Agnostic Crowd Counting
16 Aug 2019 - Vincent
During my penultimate year of graduation at ESIEE Paris to become an engineer, I have been interned in the Audio-visual Information Processing Lab (VIP Lab) for the CAPES/COFECUB Research Program entitled Hierarchical Graph-based Analysis of Image, Video and Multimedia Data.
My research consists in studying this paper from the Visual Geometry Group of the University of Oxford :
Lu, Erika et al. “Class-agnostic counting.” Asian Conference on Computer Vision. Springer, Cham, 2018.
I have tested this new approach on other crowd datasets (UCF-CC-50 and UCF-QNRF). The Neural Network is build with Keras on a TensorFlow backend.
Table of Contents
Motivation
Crowd counting and crowd analysis has significant importance from safety perspective.
Approaches
To estimate the number of people in an image there are two main approaches : detection-based method and regression-based method.
Detection-based counting
A visual object detector slides along the image to detect object instances in an image like human faces.
Regression-based counting
The network produces a scalar (number of objects) as output which is then compared to ground truth.
Datasets
I used these two datasets :
Generating dot annotated images
The program takes dot-annotated files as inputs.

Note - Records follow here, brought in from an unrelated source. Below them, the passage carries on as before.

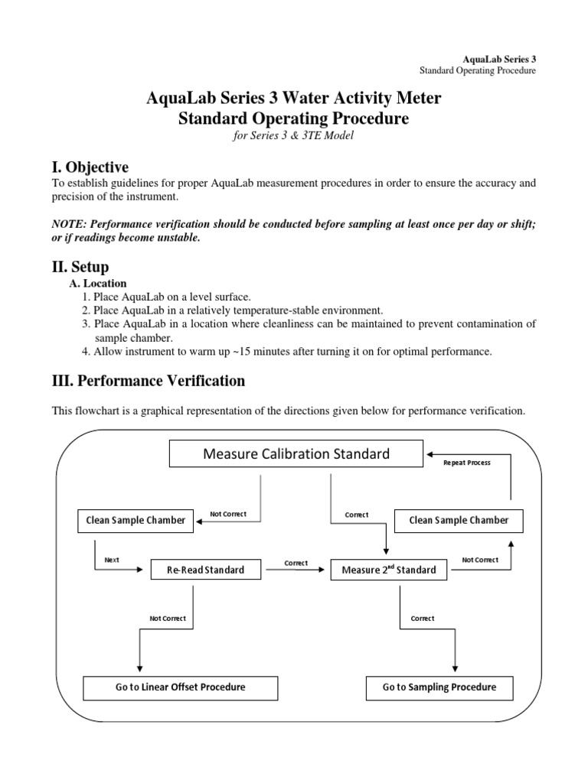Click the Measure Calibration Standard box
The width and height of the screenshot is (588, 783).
coord(296,454)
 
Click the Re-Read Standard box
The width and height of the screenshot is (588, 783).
coord(207,570)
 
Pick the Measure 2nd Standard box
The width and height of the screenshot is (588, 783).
coord(389,570)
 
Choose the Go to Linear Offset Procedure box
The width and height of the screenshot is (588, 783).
coord(181,687)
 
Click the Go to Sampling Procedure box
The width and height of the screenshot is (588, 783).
coord(439,687)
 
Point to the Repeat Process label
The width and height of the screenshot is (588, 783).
coord(466,463)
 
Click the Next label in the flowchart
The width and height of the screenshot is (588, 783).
coord(112,560)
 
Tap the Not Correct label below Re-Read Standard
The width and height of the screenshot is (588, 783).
coord(167,618)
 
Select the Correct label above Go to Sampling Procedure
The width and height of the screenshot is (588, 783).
coord(423,618)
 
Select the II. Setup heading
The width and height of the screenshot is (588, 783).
coord(80,267)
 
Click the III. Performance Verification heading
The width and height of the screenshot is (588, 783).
coord(149,380)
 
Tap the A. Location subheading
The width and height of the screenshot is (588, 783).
coord(98,283)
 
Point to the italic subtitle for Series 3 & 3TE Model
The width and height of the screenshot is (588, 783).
coord(295,135)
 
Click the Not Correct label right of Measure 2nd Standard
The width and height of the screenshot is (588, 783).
coord(480,560)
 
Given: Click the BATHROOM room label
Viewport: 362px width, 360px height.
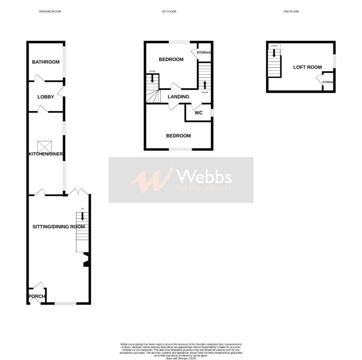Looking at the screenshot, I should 46,62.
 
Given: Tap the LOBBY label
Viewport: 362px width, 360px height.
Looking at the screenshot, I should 46,97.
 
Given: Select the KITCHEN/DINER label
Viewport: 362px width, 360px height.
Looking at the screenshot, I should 46,154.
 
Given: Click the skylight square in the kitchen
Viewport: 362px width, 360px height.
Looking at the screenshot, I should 45,145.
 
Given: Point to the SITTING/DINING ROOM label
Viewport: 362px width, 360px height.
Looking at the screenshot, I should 59,226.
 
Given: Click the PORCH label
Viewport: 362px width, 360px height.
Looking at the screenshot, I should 36,296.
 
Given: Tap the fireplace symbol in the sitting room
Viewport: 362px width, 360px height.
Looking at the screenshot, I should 85,260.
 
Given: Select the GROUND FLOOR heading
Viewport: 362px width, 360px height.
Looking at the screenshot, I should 50,12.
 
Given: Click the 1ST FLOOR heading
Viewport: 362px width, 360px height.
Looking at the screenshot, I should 169,12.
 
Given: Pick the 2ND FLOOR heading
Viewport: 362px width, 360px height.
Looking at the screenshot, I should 291,12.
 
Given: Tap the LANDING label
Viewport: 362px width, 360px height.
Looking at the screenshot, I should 178,97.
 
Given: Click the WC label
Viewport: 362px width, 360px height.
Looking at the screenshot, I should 199,113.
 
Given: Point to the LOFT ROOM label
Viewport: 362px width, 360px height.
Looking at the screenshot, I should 308,67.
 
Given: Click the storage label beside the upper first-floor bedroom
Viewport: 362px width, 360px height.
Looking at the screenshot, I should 204,53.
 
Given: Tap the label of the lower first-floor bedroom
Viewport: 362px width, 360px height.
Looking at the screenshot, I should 179,136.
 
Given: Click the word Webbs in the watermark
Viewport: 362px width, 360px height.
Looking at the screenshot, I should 204,177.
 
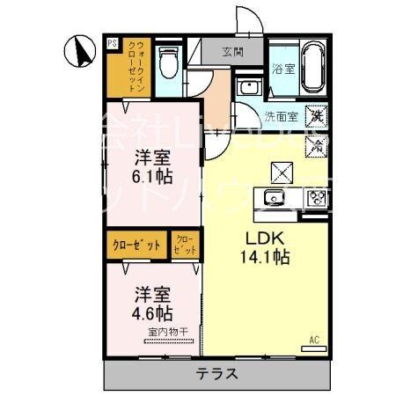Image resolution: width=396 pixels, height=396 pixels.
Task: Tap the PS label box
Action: tap(112, 41)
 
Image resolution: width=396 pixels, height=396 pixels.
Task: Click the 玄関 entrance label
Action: tap(232, 50)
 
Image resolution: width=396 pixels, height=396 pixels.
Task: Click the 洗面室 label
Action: tap(281, 115)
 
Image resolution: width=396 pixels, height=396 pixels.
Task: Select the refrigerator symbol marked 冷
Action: tap(314, 145)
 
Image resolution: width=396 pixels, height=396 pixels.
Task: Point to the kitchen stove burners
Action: tap(315, 198)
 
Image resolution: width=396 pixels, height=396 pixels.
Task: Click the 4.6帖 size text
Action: tap(152, 312)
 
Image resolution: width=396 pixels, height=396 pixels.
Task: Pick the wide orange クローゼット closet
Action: tap(136, 245)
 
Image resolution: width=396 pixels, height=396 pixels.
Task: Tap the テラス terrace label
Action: tap(216, 373)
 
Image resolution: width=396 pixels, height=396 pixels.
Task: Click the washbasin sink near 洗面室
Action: tap(249, 89)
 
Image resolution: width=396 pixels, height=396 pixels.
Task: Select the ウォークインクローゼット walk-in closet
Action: tap(136, 67)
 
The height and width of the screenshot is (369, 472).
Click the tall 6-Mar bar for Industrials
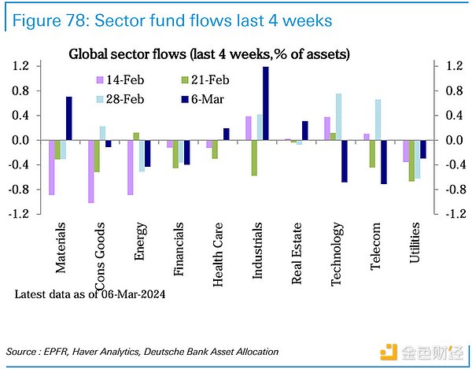point(266,104)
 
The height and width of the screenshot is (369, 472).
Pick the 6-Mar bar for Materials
point(69,119)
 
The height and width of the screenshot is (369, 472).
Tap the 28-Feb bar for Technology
point(338,117)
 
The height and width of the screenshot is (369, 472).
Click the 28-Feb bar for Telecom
point(378,120)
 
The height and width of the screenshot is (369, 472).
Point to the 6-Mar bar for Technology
point(345,161)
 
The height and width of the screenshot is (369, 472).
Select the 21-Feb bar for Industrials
point(254,158)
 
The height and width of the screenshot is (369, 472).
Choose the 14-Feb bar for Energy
point(131,168)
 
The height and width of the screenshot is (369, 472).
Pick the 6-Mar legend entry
point(201,100)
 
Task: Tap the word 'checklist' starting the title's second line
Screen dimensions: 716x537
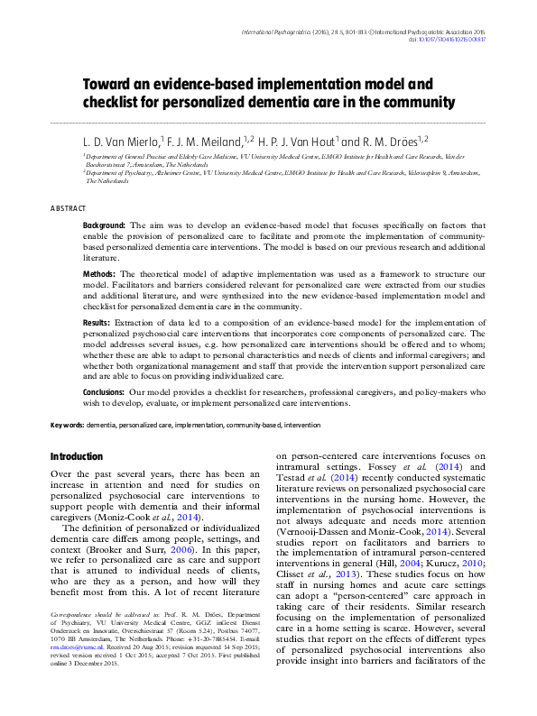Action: point(112,103)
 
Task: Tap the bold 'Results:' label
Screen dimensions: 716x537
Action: point(97,322)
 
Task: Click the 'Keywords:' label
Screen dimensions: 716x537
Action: point(67,423)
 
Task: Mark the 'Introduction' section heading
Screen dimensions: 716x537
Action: point(77,457)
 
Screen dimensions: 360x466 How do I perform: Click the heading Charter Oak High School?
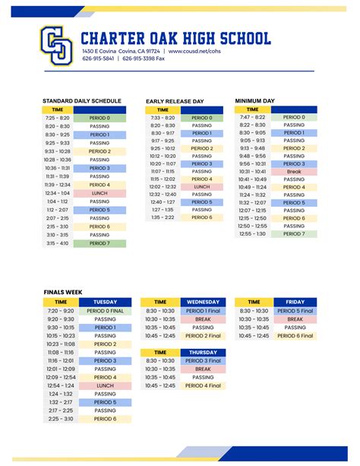pyautogui.click(x=175, y=38)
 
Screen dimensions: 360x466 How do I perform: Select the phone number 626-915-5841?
pyautogui.click(x=98, y=59)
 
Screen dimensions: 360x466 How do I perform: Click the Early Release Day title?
pyautogui.click(x=175, y=101)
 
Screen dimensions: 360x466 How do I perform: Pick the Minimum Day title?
pyautogui.click(x=254, y=100)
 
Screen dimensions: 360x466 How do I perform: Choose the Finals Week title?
pyautogui.click(x=62, y=291)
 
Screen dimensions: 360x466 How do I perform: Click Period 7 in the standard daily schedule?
pyautogui.click(x=99, y=243)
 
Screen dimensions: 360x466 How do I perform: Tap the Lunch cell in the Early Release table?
pyautogui.click(x=202, y=186)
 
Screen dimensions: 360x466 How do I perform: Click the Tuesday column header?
pyautogui.click(x=105, y=302)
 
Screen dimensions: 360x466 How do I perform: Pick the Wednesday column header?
pyautogui.click(x=203, y=302)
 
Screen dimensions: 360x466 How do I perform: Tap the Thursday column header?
pyautogui.click(x=203, y=353)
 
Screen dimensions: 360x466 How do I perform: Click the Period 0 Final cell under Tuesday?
pyautogui.click(x=105, y=311)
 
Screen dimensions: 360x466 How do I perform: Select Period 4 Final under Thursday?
pyautogui.click(x=203, y=385)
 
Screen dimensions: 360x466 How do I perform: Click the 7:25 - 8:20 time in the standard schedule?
pyautogui.click(x=57, y=118)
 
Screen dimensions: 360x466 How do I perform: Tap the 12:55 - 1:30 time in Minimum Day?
pyautogui.click(x=252, y=234)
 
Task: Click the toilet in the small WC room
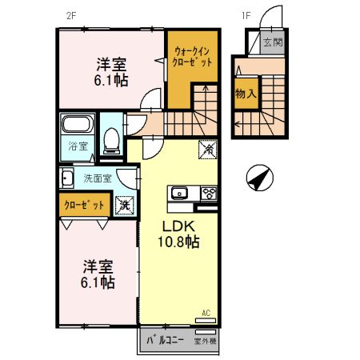click(111, 141)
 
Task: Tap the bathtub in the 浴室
click(77, 124)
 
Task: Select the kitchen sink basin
click(179, 193)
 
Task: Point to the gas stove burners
click(209, 193)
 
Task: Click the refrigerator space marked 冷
click(208, 150)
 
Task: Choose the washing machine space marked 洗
click(124, 205)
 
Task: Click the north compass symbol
click(260, 178)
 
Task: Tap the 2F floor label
click(71, 16)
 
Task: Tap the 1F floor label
click(246, 16)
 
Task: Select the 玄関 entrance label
click(273, 42)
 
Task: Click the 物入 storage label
click(246, 94)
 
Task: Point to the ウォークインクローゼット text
click(192, 57)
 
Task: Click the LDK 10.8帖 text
click(178, 234)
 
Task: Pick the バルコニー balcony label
click(165, 341)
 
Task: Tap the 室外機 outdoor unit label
click(205, 341)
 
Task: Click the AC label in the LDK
click(206, 313)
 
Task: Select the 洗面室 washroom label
click(98, 178)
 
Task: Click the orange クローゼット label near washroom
click(84, 205)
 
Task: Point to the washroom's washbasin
click(66, 178)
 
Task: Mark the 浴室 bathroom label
click(78, 146)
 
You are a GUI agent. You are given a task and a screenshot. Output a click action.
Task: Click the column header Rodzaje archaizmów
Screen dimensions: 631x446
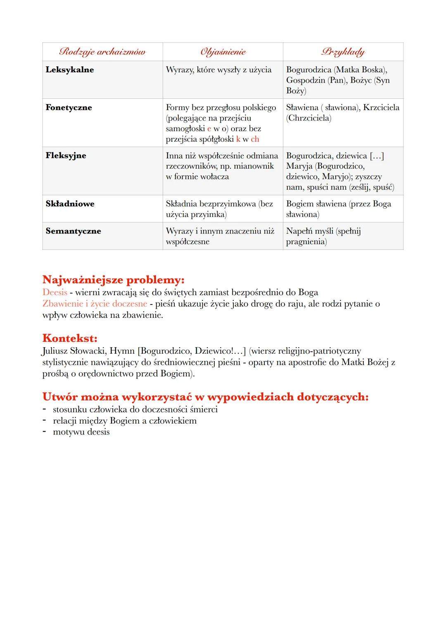click(x=102, y=52)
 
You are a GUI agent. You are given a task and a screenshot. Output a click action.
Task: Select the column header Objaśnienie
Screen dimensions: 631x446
click(x=223, y=52)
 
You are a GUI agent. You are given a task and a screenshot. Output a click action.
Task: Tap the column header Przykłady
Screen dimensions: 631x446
click(x=343, y=52)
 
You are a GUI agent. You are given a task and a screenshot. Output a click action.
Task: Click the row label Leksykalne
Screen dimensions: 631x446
click(x=70, y=69)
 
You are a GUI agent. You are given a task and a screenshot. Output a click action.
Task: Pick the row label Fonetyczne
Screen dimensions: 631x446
click(x=69, y=107)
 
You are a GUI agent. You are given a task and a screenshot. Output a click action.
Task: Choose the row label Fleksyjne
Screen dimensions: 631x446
click(x=66, y=155)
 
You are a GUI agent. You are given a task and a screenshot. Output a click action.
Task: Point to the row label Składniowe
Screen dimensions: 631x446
click(x=70, y=204)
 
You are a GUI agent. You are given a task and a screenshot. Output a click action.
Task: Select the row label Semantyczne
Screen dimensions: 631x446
click(x=73, y=231)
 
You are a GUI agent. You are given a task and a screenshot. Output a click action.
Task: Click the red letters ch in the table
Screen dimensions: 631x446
click(x=255, y=139)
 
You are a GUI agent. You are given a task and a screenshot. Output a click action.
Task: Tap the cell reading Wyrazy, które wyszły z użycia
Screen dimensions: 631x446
click(x=218, y=69)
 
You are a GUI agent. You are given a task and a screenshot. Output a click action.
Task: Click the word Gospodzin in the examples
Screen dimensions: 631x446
click(x=306, y=80)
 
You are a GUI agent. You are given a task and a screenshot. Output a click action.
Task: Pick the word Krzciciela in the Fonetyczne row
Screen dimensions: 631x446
click(x=381, y=107)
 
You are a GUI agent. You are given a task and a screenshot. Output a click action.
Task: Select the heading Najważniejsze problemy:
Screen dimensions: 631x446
click(x=113, y=280)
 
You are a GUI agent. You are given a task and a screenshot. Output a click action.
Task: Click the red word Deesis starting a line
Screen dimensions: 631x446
click(x=55, y=293)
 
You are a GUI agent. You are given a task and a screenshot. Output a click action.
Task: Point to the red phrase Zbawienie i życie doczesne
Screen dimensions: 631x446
click(x=95, y=304)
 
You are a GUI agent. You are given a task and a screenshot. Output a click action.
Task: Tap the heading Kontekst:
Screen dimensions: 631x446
click(x=70, y=338)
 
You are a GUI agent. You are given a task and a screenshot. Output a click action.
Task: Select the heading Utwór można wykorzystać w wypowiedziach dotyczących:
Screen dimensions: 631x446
click(x=205, y=397)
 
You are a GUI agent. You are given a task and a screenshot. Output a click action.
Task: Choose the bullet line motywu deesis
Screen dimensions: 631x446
click(x=81, y=432)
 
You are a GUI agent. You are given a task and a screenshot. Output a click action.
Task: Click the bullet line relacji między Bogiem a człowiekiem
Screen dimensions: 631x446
click(x=124, y=421)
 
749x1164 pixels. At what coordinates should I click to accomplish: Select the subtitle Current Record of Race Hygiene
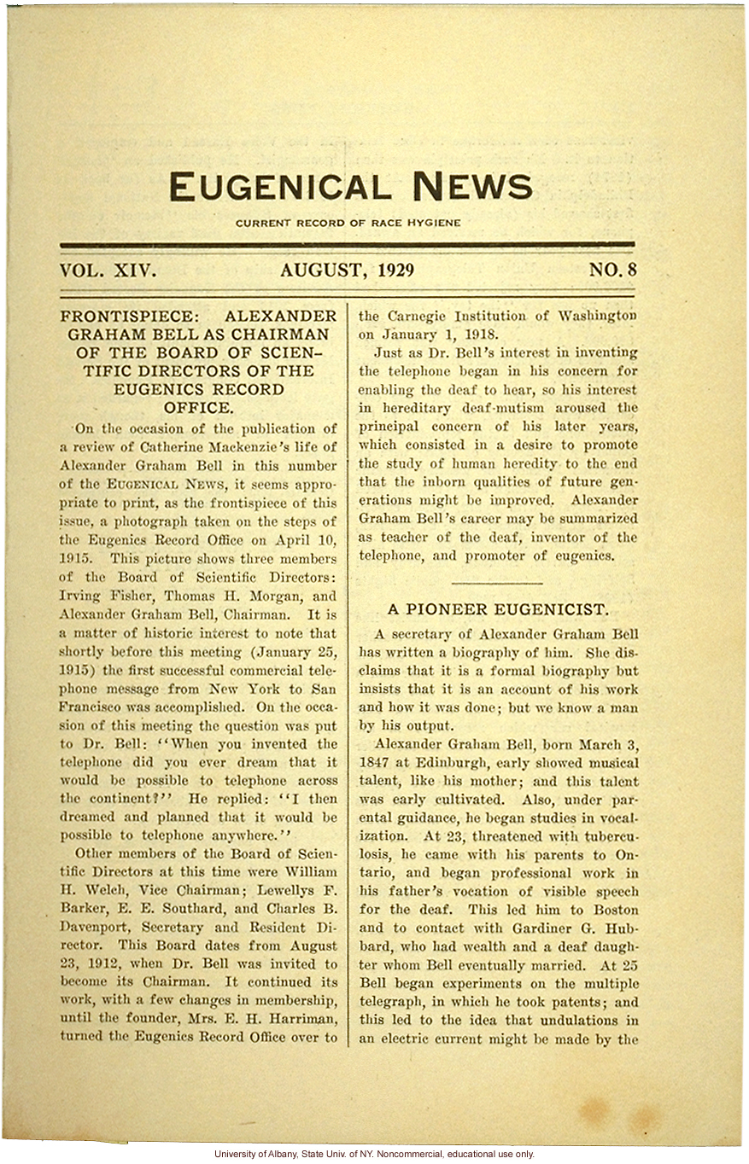(x=348, y=224)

The UCF-CC-50 dataset comes with an image and its .mat associated file. This .mat file contains the location of every person’s head. In order to generate these dot-annotated files I wrote a simple program that generates an image of points taking the position (x, y) of the heads.
Issues with the dataset
Generating the dot annotated files in order to produce the ground truth can be a tricky task. As you can see on the image below, some of the locations are wrong. The .mat file associated to the image should locate every person’s head. Some locations are approximative (shirt instead of head), others are does not locate the person and even worse some points are out of the image itself !
The basics
During the training part : The original image I is mapped into an dot annotated image : the ground truth. At this step we do not use the neural network, only image processing. The same image I feeds the neural network to make a prediction that approximates the ground truth. The difference or delta between the ground truth and the prediction represents the prediction error. The weights of the DNN (deep neural network) are updated during this step.
During the testing part : an another image is feed into the DNN (using the previous weights) to produce a prediction. We compare the ground truth of this image with the prediction to compute the loss.
The network
The network consists of three modules :
- embedding
- matching
- adapting
In the embedding module, the exemplar image patch and the full-resolution image are encoded into a feature vector and a dense feature map, respectively.
In the matching module, we learn a discriminative classifier to densely match the exemplar patch to instances in the image.
In the adapting module, a fraction of the trained parameters (3% of the network size) are trained to specialize the model.